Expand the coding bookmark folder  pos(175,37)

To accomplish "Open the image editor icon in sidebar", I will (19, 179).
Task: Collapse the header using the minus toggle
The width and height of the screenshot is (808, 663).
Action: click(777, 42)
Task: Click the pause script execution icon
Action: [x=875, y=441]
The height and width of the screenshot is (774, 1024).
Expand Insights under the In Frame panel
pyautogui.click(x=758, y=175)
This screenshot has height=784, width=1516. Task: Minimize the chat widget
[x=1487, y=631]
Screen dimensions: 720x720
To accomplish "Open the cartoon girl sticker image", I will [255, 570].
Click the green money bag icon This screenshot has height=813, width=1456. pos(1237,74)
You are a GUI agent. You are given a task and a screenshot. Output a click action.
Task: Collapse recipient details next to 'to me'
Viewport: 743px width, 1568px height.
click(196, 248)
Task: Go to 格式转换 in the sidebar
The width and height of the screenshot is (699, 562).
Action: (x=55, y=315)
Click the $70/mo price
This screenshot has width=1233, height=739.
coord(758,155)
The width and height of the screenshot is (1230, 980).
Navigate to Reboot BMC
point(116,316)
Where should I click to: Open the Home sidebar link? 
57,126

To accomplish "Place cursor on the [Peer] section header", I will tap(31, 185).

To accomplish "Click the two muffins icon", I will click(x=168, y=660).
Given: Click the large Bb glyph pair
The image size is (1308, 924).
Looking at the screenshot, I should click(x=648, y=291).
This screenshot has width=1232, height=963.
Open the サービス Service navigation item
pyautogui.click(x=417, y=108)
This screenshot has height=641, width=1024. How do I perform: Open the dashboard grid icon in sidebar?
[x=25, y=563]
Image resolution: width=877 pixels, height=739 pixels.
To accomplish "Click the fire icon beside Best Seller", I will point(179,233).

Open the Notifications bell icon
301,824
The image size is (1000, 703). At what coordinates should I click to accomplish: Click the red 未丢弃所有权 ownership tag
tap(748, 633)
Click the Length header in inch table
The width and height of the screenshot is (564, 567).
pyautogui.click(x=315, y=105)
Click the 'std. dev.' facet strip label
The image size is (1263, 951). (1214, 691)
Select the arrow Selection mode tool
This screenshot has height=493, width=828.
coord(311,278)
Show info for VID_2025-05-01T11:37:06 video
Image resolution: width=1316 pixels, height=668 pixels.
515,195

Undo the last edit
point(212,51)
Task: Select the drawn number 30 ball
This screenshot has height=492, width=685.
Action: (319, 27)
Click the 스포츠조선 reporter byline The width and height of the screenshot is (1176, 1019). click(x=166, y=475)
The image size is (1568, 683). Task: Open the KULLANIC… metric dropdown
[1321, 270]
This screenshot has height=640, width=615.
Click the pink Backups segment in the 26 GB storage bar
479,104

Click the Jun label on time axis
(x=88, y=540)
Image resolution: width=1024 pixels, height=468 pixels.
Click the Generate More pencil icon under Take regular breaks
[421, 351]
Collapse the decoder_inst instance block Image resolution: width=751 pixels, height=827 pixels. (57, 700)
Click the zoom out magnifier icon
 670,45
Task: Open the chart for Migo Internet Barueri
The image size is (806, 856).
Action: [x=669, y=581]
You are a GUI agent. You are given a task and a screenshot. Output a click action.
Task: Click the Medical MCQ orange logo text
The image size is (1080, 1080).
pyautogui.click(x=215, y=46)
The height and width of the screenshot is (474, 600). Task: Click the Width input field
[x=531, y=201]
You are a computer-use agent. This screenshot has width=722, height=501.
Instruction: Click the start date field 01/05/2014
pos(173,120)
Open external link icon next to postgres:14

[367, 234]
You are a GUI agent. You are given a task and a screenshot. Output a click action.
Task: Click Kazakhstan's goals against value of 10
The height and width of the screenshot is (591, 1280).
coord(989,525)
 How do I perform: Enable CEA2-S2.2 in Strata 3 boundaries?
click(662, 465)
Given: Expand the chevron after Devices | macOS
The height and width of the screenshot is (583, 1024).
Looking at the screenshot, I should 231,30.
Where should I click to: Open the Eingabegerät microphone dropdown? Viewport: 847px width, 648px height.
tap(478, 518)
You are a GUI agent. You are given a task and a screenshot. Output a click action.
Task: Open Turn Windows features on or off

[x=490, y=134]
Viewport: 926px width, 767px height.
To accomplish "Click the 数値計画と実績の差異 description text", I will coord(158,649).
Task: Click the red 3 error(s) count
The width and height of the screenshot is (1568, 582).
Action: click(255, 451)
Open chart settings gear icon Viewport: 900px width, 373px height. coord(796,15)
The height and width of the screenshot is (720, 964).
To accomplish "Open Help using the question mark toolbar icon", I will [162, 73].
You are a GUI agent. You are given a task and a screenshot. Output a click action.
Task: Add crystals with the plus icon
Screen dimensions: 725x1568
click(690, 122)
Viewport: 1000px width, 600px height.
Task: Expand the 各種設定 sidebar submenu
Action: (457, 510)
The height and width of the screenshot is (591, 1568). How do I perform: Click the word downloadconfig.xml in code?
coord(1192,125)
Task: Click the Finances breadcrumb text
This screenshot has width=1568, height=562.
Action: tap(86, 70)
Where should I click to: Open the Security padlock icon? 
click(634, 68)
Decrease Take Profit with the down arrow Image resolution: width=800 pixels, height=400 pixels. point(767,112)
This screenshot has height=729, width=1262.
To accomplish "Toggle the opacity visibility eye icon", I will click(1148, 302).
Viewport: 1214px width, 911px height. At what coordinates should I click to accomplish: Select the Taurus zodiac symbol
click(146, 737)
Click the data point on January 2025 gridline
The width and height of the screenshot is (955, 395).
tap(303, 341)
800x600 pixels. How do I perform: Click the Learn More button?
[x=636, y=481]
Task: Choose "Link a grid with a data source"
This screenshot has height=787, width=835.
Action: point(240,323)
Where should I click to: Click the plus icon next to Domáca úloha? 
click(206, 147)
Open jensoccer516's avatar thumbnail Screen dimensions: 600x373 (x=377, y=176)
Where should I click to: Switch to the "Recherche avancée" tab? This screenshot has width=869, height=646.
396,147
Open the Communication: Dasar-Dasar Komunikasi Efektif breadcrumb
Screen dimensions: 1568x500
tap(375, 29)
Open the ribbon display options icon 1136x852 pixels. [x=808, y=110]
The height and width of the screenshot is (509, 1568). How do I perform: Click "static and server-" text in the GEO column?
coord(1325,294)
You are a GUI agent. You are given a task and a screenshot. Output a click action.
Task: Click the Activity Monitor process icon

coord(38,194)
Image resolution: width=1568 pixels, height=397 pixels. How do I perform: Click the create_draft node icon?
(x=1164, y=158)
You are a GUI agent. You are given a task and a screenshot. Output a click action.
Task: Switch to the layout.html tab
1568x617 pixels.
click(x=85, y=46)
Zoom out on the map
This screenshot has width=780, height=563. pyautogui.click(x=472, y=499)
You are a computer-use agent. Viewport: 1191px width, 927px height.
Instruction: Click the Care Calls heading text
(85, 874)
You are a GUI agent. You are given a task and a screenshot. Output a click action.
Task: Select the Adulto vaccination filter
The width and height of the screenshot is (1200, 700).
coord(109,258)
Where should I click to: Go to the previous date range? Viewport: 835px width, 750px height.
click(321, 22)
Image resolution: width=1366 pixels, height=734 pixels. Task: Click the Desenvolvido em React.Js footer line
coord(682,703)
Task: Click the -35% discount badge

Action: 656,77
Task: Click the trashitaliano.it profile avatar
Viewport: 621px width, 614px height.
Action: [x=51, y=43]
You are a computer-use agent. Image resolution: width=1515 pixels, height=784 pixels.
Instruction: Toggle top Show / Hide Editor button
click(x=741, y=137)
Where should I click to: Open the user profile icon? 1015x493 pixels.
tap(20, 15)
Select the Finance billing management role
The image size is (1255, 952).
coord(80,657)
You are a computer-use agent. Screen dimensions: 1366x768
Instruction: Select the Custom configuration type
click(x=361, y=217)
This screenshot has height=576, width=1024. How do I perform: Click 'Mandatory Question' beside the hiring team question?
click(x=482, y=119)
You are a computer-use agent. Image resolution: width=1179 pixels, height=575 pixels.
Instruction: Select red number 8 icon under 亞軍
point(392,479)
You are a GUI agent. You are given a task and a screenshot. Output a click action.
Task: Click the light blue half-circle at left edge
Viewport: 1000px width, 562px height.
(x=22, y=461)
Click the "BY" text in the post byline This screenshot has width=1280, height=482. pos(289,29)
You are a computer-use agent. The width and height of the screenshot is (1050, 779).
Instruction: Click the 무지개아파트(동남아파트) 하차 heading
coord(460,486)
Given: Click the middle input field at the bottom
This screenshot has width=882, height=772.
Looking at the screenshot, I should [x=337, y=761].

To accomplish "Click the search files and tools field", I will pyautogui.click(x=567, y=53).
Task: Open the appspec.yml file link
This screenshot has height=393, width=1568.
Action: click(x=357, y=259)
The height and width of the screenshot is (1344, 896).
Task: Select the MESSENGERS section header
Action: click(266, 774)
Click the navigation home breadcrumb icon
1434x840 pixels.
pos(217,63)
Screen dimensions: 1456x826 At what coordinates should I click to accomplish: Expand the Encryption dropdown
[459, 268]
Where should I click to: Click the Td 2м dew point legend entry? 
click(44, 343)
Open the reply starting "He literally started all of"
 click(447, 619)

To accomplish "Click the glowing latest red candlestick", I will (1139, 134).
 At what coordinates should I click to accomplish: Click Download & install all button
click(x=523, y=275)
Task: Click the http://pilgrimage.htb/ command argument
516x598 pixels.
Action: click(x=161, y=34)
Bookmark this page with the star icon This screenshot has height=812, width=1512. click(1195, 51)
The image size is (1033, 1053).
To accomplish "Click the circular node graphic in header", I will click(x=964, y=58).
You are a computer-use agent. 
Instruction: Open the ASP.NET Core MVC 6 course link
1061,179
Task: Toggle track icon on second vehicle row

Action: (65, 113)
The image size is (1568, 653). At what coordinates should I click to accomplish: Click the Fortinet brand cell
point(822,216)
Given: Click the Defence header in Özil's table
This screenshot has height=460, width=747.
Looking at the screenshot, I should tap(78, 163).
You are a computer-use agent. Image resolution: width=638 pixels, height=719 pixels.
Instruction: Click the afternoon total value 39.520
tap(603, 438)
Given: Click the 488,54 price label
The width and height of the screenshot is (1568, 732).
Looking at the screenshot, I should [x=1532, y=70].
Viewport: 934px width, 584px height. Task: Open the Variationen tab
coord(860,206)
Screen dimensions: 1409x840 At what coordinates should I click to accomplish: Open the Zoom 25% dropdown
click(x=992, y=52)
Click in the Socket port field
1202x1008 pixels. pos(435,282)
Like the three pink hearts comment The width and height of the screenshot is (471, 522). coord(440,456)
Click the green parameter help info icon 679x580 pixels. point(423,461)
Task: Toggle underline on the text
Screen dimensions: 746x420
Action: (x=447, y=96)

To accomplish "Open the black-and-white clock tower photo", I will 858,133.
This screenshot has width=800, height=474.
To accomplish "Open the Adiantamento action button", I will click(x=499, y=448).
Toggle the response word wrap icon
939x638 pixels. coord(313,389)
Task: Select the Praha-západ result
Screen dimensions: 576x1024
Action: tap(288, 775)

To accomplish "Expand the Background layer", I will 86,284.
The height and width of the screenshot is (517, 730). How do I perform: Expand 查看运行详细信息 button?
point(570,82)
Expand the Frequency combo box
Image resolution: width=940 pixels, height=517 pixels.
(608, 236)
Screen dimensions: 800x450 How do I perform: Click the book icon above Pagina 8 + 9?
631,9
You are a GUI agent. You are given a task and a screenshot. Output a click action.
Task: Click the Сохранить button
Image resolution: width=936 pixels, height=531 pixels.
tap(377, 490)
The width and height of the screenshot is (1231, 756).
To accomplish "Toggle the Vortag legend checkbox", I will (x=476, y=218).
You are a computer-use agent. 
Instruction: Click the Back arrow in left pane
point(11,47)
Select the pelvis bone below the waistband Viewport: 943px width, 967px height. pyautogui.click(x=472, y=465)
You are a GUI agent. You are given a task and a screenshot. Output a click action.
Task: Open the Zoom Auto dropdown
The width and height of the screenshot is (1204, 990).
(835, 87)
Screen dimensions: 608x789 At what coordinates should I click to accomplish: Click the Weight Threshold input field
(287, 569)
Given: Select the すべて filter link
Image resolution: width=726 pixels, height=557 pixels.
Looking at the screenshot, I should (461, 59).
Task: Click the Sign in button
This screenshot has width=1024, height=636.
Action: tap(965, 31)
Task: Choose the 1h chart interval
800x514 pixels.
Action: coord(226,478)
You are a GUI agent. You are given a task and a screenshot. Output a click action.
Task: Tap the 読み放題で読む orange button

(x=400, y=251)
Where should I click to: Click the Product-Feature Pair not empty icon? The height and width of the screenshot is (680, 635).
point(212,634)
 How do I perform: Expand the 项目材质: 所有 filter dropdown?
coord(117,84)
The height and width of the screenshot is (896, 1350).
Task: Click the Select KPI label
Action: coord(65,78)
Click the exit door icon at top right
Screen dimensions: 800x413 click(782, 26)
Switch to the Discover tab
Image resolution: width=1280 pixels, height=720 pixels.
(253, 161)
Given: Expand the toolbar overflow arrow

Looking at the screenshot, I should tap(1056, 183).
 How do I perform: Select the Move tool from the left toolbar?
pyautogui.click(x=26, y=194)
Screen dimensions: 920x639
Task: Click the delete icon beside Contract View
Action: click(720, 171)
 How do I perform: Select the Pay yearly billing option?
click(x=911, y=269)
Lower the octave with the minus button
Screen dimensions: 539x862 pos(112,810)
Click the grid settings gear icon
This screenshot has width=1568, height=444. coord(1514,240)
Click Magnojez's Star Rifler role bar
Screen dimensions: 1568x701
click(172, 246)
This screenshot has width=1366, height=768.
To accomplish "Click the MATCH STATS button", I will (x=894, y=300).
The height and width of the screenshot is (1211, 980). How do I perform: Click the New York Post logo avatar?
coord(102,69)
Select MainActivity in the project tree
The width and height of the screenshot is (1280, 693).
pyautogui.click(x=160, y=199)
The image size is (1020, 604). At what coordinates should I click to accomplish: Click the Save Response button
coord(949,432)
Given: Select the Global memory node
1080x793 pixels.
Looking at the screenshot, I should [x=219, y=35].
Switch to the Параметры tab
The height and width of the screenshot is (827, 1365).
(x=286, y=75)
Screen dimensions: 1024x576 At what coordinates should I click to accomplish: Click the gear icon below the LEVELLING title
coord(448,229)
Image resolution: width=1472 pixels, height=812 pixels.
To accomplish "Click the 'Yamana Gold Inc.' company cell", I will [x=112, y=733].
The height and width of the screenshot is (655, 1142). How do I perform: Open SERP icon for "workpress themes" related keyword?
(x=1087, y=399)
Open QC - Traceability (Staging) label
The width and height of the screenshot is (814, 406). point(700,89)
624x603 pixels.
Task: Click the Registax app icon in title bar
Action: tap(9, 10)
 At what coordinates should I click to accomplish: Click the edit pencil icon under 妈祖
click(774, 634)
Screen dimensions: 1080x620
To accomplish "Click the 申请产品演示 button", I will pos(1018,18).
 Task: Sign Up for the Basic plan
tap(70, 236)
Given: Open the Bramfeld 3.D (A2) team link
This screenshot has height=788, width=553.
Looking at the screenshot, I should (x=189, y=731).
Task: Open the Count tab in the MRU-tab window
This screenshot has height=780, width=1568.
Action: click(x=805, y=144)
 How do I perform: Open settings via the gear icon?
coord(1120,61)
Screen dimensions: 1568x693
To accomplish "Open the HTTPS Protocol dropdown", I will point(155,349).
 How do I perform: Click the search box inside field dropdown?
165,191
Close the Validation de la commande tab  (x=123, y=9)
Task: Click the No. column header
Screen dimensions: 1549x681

----

YOUR ASSIGNMENT:
Scan the entries above and show each line that contains the word "using".

ANSWER AREA:
Task: Collapse the header using the minus toggle
To accomplish "Open Help using the question mark toolbar icon", I will [162, 73].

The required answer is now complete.